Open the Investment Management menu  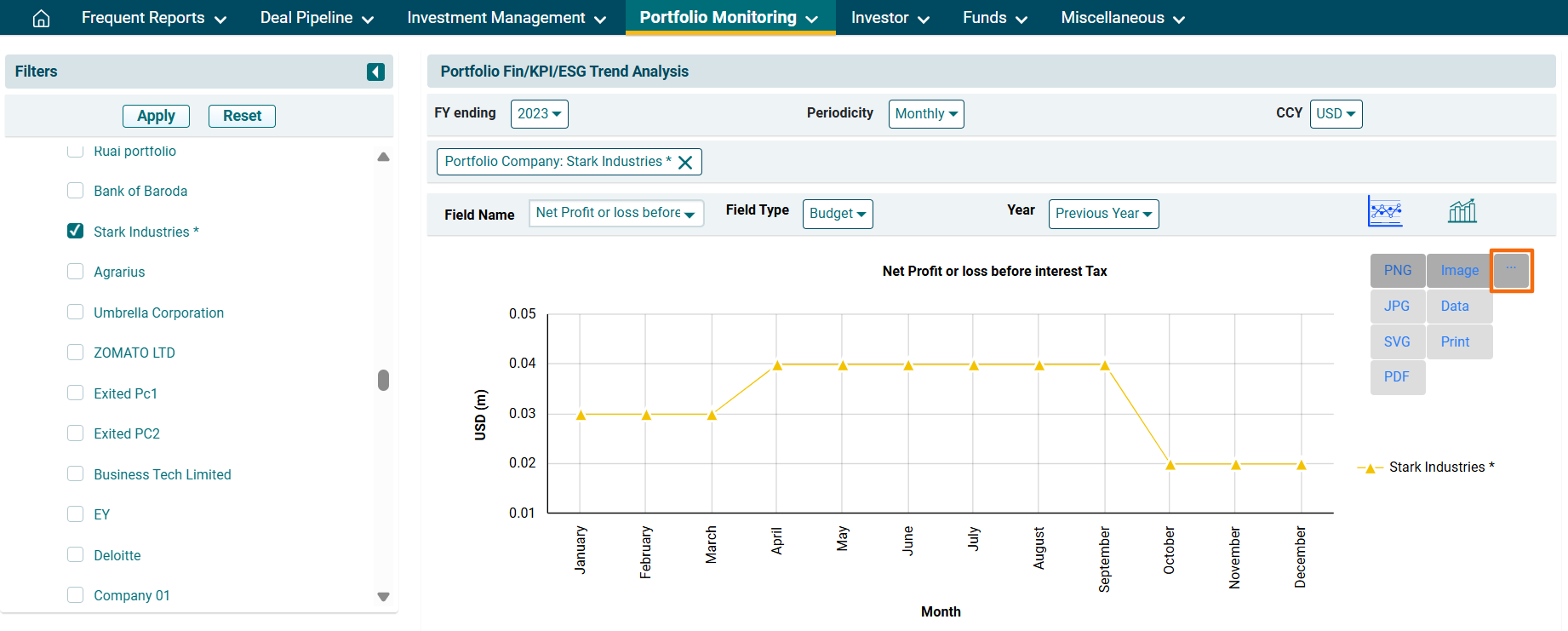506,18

====

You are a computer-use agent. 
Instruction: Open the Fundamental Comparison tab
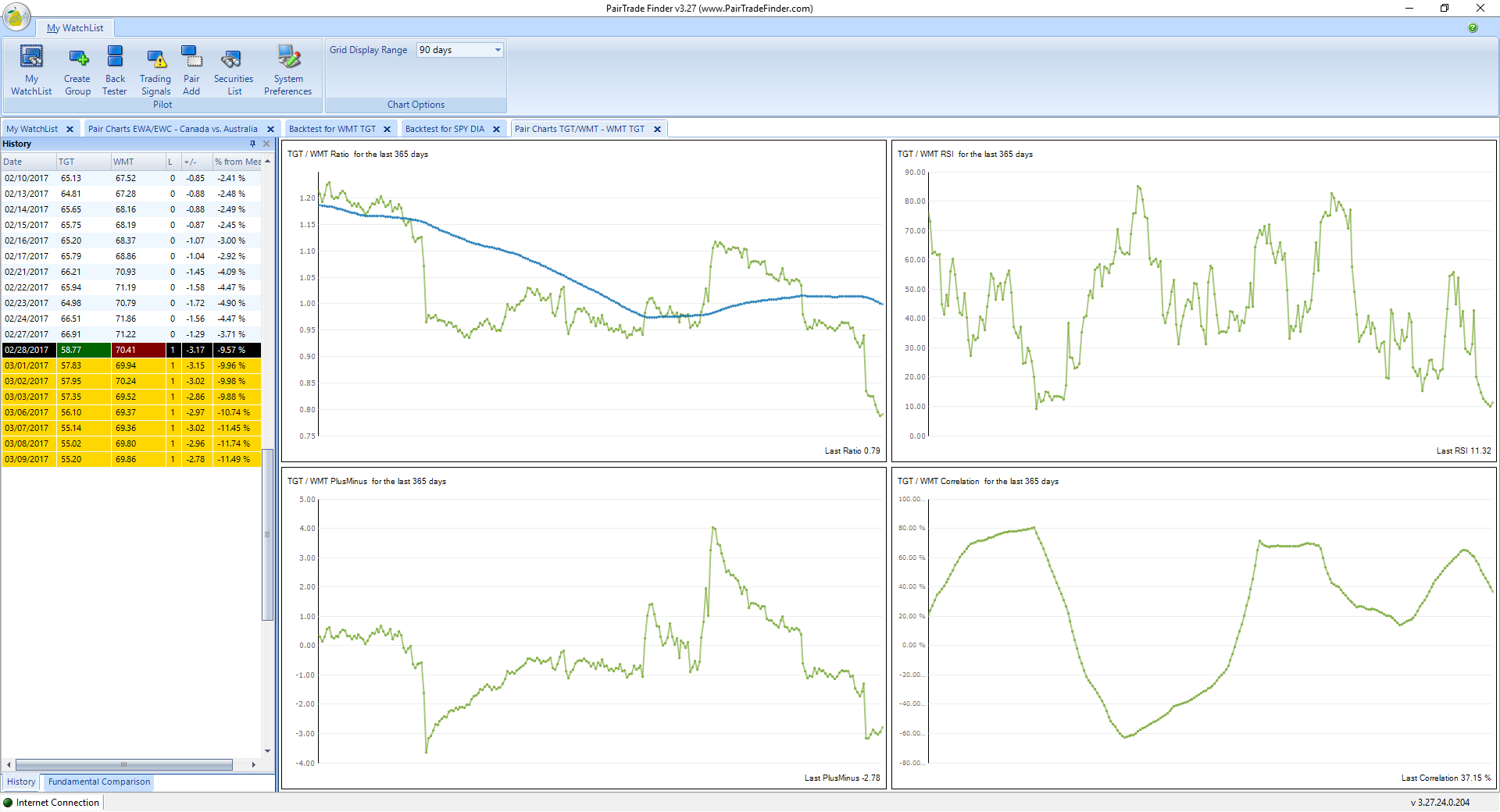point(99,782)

====

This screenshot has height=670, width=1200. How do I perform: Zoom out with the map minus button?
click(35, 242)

====

Directions for this task
Could you update the records from the line with "You are a computer-use agent." up to and including the line with "point(99,782)" so that "Fundamental Comparison" becomes "Sector Comparison" and nothing else changes? Return only those lines, leaving the pictures out.

The solution
You are a computer-use agent. 
Instruction: Open the Sector Comparison tab
point(99,782)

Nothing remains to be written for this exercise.